## Aim of the task
Please state how many lines in the records that follow include "will", with no other output.

Saved entries
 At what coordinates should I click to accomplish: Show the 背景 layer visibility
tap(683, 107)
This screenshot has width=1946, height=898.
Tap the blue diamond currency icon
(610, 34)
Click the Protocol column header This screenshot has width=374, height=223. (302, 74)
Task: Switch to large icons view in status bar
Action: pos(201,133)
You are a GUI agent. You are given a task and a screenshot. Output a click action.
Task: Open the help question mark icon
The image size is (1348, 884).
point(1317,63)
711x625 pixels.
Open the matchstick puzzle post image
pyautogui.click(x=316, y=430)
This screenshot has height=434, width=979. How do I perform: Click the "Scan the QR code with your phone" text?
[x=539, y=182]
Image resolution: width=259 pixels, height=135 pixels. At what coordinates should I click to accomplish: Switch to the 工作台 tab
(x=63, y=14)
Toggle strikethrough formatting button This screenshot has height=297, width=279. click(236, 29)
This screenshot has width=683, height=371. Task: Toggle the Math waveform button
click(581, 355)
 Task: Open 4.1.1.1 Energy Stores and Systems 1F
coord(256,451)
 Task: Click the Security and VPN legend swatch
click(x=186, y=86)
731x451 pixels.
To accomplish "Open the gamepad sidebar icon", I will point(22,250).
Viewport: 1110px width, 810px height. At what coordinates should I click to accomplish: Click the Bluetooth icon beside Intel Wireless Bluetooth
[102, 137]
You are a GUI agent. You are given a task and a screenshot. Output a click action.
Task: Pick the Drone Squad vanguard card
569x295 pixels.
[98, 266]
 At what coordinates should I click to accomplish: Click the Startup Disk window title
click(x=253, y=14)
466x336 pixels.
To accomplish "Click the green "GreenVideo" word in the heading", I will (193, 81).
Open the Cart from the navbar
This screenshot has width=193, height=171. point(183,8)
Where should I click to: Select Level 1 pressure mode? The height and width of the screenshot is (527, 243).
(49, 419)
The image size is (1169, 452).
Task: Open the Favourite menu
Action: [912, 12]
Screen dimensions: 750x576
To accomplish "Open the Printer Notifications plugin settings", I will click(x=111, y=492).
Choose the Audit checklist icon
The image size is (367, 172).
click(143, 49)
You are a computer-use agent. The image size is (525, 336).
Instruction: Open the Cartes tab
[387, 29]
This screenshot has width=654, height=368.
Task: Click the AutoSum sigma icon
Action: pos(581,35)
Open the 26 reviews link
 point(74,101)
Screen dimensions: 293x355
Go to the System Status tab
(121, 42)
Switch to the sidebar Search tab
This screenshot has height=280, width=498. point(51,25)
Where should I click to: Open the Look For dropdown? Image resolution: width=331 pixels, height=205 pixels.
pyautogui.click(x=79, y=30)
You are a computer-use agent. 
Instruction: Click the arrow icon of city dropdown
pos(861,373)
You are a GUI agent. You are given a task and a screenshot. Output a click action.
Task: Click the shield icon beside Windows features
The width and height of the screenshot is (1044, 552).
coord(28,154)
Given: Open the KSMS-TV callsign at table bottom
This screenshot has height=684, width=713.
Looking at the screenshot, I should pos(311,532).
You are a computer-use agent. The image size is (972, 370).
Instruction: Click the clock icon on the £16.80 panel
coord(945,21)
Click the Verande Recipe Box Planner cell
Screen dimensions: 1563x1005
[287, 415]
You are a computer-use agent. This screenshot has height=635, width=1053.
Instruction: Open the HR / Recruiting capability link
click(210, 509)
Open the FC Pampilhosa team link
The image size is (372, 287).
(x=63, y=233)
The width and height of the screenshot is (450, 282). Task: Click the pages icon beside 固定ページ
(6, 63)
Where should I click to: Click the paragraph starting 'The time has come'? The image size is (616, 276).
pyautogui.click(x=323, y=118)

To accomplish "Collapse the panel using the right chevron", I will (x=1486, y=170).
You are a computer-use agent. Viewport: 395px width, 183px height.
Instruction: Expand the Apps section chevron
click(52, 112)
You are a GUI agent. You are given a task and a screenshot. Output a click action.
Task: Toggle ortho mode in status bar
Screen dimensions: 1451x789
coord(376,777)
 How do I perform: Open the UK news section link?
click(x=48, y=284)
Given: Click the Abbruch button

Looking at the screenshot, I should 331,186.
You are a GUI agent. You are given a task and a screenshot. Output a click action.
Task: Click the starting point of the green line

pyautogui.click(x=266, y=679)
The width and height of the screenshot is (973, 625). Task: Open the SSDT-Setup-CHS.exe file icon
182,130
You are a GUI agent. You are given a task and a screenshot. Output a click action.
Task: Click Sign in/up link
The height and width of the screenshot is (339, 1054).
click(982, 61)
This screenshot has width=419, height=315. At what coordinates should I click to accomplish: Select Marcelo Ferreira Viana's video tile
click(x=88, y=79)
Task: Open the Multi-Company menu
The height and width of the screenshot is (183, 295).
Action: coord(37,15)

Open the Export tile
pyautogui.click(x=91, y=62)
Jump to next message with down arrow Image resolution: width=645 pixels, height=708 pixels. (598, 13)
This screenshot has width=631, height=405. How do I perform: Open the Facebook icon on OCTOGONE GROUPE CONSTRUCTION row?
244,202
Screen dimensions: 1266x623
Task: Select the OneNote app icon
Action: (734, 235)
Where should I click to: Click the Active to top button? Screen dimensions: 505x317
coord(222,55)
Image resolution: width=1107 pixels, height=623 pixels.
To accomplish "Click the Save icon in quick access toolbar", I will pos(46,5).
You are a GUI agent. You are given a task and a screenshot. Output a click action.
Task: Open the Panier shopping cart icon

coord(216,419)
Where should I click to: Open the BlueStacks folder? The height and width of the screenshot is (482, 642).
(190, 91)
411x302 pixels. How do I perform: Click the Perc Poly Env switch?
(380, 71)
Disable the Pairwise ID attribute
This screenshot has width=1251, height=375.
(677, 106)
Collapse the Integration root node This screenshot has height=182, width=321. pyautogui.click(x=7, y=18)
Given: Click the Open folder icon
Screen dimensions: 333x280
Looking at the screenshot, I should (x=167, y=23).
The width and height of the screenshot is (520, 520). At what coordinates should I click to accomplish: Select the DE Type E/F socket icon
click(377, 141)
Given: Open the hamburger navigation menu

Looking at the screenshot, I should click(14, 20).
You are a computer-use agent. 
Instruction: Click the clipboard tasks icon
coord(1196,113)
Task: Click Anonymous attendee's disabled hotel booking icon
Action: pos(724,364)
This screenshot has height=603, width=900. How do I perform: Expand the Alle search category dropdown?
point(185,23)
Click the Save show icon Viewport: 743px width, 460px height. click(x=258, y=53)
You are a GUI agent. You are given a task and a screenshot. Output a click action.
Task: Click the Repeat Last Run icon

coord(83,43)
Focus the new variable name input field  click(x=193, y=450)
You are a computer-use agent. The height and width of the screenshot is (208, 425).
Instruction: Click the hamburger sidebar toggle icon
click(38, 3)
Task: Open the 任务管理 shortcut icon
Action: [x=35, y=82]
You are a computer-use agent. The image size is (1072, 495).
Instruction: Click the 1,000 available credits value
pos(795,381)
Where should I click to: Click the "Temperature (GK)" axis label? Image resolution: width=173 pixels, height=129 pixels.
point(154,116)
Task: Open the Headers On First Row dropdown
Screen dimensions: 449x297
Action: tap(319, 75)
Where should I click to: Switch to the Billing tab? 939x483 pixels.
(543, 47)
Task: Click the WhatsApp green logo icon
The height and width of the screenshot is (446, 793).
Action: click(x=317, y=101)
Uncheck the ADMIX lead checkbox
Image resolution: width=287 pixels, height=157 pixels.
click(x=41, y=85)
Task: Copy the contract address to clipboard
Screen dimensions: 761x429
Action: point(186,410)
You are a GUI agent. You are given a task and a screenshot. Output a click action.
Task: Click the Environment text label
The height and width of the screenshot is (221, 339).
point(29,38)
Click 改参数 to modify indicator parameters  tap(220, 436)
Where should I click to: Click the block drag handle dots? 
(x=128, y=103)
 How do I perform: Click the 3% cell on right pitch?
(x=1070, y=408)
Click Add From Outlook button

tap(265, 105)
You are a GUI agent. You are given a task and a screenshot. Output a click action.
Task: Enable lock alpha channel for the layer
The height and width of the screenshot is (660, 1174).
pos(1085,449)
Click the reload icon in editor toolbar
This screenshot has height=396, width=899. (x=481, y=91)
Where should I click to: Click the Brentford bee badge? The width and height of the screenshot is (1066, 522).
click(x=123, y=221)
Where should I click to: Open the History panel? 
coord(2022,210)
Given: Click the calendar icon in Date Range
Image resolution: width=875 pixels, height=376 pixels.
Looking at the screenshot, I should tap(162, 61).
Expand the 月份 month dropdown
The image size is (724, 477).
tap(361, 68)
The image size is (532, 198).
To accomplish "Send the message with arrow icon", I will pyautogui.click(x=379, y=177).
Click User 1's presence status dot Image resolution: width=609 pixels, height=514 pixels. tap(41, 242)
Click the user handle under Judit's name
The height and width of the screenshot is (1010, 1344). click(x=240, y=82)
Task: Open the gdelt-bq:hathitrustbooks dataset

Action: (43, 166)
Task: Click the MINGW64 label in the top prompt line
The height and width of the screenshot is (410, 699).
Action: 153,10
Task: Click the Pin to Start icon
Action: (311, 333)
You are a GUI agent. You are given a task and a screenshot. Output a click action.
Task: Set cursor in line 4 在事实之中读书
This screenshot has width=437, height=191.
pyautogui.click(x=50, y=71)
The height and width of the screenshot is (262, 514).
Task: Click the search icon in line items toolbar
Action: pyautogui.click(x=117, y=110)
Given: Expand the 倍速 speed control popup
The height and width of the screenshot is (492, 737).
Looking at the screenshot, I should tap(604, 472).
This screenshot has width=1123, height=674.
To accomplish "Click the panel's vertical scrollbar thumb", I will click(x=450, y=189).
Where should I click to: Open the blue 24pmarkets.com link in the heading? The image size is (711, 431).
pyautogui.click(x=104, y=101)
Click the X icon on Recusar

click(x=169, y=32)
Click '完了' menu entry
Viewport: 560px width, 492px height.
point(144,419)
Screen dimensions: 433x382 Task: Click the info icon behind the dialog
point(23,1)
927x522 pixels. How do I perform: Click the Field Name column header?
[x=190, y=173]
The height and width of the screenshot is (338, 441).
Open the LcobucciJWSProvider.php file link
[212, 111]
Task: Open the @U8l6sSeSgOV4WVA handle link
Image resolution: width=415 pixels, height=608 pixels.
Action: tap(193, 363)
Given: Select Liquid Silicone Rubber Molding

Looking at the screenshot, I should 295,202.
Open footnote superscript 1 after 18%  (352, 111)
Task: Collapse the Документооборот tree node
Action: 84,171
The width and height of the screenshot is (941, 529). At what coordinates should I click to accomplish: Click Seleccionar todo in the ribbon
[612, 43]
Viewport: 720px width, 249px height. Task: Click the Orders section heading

## Result of this exercise
7